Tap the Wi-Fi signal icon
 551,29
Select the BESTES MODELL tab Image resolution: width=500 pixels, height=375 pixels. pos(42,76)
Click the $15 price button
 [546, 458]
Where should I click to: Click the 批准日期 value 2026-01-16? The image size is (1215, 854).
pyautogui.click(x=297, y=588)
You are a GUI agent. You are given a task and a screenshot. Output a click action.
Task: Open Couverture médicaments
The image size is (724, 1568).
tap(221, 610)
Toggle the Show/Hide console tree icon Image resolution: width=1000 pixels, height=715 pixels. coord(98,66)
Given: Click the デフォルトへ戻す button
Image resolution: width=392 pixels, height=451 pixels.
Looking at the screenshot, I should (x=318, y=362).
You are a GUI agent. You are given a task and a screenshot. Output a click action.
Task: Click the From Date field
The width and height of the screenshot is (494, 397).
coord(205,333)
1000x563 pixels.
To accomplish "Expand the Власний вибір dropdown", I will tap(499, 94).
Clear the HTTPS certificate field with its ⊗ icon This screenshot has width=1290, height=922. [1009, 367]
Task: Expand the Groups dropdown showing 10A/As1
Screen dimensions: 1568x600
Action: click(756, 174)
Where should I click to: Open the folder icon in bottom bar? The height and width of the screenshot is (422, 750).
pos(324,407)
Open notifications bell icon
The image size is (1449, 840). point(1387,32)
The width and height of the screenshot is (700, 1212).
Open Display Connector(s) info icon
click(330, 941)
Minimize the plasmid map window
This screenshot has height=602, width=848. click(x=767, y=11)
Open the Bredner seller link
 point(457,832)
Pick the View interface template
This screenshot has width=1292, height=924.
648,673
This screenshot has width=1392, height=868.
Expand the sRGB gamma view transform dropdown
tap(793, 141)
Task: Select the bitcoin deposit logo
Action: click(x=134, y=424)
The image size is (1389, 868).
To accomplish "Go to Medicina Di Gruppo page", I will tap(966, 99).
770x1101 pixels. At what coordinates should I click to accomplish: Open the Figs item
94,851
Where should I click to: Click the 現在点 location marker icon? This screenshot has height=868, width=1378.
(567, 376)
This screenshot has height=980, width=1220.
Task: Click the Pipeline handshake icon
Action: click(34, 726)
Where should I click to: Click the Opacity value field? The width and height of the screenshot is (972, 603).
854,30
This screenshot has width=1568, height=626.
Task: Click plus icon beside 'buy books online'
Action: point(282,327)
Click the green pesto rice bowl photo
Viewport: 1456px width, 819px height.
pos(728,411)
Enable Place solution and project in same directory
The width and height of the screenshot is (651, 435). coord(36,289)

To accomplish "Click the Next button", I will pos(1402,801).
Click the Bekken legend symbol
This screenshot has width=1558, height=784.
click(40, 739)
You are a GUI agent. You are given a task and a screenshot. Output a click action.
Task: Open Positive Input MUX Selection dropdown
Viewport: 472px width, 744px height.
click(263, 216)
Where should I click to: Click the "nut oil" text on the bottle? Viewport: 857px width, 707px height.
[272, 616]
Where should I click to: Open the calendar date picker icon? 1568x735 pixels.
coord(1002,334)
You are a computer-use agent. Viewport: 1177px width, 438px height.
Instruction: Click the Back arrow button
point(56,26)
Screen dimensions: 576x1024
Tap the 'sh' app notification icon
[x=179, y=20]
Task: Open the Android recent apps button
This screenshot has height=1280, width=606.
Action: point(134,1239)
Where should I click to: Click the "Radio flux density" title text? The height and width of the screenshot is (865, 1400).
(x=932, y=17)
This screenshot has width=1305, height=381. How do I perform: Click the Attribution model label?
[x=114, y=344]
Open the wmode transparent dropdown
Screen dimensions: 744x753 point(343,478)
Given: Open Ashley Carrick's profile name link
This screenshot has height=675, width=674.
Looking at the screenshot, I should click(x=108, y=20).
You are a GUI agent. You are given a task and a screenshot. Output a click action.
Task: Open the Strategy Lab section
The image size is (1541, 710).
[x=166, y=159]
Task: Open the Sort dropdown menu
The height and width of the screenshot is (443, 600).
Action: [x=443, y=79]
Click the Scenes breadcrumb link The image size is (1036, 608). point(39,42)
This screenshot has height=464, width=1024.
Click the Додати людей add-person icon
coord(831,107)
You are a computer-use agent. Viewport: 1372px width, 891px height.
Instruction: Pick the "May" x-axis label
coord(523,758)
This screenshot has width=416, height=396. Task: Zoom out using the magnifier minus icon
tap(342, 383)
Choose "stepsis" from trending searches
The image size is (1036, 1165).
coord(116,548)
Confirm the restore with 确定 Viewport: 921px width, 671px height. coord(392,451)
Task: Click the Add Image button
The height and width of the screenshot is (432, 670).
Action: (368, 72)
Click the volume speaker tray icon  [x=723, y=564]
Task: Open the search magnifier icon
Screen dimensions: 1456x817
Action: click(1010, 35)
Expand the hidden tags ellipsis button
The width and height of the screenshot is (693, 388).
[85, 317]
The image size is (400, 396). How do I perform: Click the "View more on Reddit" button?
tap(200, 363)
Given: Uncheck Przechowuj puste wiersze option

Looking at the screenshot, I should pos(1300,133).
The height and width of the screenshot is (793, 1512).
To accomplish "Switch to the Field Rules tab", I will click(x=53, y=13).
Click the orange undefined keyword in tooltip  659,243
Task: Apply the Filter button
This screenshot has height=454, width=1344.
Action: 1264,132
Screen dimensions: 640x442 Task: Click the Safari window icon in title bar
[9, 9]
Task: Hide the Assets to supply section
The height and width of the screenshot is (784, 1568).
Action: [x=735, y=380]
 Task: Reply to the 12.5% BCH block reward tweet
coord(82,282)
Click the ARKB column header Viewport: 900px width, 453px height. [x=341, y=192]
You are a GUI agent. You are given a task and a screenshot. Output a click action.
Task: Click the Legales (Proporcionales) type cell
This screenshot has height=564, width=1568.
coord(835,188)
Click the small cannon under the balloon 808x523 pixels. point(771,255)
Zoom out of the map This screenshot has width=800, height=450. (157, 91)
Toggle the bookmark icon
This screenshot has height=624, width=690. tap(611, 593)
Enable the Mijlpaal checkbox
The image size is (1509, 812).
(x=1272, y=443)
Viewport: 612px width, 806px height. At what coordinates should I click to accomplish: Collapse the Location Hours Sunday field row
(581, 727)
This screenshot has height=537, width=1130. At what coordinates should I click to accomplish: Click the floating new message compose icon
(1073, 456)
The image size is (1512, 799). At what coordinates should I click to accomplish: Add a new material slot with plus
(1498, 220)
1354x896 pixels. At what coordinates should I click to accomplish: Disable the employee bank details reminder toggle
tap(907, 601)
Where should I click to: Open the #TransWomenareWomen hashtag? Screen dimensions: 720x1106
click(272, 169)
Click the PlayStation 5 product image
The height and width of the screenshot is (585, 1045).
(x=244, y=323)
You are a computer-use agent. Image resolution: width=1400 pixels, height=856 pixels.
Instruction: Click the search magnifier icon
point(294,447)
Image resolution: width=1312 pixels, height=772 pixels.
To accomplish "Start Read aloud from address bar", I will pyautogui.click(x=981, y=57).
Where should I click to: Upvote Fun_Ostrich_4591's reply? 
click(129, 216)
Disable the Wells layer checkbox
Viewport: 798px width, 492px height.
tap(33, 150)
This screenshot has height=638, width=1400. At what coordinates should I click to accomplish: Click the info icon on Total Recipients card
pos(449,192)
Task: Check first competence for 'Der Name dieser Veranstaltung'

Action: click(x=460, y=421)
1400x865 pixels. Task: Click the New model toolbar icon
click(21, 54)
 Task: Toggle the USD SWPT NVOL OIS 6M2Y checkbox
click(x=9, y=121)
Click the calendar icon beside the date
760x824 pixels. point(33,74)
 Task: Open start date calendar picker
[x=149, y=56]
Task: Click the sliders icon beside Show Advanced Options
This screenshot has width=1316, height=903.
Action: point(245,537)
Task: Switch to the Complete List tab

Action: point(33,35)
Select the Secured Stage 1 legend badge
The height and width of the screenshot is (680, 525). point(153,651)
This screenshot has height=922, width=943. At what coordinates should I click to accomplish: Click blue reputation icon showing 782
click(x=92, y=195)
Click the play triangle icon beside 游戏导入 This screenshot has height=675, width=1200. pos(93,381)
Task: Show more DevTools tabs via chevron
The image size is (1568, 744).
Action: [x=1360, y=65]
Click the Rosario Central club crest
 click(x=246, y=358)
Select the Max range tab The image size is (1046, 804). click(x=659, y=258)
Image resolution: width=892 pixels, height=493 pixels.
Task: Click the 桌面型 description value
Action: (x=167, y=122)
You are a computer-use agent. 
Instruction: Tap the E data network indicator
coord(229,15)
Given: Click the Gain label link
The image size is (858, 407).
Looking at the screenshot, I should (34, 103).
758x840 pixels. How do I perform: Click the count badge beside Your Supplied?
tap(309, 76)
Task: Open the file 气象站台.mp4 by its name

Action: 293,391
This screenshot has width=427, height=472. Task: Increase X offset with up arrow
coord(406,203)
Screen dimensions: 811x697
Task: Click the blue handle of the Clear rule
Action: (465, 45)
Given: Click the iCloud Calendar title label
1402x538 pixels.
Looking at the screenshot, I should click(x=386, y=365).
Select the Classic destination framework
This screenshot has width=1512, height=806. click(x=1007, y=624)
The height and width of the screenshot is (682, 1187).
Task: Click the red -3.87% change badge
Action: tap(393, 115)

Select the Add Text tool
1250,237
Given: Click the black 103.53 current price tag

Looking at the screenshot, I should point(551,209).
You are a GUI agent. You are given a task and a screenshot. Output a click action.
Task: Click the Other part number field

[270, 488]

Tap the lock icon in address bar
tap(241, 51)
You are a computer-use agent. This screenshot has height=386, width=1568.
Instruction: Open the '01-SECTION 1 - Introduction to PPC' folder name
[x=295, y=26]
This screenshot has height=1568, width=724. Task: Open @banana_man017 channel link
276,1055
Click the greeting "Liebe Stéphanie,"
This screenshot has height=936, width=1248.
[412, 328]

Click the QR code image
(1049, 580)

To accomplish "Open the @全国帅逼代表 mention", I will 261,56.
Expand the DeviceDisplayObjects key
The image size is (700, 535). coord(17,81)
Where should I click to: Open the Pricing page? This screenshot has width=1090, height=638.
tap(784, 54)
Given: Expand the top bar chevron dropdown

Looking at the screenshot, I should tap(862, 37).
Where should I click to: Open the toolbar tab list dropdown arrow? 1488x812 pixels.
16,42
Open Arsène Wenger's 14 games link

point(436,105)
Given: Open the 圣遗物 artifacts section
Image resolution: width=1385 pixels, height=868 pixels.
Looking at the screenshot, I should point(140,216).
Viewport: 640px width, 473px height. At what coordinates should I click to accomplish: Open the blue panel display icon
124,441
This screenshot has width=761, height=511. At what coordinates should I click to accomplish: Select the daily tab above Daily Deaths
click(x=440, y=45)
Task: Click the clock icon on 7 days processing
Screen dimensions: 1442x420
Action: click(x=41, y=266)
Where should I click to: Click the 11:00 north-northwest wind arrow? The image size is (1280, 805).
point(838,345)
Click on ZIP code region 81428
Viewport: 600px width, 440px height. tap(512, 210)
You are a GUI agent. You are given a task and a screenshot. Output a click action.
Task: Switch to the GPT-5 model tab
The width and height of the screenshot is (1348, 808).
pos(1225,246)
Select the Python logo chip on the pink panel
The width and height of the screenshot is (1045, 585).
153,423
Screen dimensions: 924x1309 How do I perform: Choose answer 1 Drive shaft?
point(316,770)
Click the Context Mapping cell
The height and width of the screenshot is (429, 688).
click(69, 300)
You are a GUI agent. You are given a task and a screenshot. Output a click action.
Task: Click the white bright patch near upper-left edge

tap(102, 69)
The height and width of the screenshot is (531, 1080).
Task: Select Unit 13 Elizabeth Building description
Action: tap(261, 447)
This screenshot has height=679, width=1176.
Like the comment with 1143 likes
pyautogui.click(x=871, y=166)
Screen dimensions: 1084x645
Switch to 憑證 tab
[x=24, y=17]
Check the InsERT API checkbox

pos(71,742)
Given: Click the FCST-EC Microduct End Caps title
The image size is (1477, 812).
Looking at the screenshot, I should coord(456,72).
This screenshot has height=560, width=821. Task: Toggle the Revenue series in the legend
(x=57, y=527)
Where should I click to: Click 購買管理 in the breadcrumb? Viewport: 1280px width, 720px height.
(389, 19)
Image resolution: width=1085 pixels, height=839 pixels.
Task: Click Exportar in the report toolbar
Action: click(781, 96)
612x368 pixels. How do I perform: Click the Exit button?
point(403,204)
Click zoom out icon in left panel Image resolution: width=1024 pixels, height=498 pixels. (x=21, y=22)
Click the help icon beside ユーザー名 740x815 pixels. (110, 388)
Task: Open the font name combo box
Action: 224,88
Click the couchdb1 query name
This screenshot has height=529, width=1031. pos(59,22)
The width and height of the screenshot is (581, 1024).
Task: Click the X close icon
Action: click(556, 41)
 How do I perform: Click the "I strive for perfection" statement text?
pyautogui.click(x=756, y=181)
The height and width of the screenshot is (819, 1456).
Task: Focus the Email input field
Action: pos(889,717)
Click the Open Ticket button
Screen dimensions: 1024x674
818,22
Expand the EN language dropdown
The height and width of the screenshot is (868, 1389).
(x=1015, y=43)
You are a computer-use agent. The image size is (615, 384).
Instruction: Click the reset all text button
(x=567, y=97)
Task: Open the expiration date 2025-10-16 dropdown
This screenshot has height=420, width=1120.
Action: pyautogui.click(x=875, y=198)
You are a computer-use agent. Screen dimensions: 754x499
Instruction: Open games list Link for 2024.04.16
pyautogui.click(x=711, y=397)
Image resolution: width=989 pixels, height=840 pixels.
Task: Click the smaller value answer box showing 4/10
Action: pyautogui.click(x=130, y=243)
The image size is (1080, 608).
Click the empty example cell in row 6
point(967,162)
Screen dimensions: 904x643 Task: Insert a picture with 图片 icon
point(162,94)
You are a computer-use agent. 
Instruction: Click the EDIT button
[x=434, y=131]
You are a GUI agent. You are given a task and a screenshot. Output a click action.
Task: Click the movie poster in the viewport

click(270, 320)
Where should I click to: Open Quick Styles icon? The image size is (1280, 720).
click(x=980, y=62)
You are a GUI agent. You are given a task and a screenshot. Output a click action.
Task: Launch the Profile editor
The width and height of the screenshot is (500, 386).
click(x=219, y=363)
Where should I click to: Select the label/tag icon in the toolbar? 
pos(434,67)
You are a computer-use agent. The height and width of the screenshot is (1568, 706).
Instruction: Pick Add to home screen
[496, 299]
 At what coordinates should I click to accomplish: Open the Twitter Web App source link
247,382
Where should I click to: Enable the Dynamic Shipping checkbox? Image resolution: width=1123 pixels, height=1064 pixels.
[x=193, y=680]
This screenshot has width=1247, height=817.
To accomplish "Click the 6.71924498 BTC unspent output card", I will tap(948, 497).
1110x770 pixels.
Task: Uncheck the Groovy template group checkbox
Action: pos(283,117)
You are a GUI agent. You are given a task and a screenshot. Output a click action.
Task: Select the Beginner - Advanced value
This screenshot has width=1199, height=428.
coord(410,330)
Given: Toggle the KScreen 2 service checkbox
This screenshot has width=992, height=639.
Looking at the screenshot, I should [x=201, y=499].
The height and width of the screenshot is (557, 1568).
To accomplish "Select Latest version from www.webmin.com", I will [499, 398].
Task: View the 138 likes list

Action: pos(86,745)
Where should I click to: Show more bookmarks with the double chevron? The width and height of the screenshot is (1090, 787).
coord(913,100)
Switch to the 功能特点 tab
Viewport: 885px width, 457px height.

··········

For the listing above, identify each line bearing "Hide".

▸ SOLUTION BELOW
Toggle the Show/Hide console tree icon Image resolution: width=1000 pixels, height=715 pixels. coord(98,66)
Task: Hide the Assets to supply section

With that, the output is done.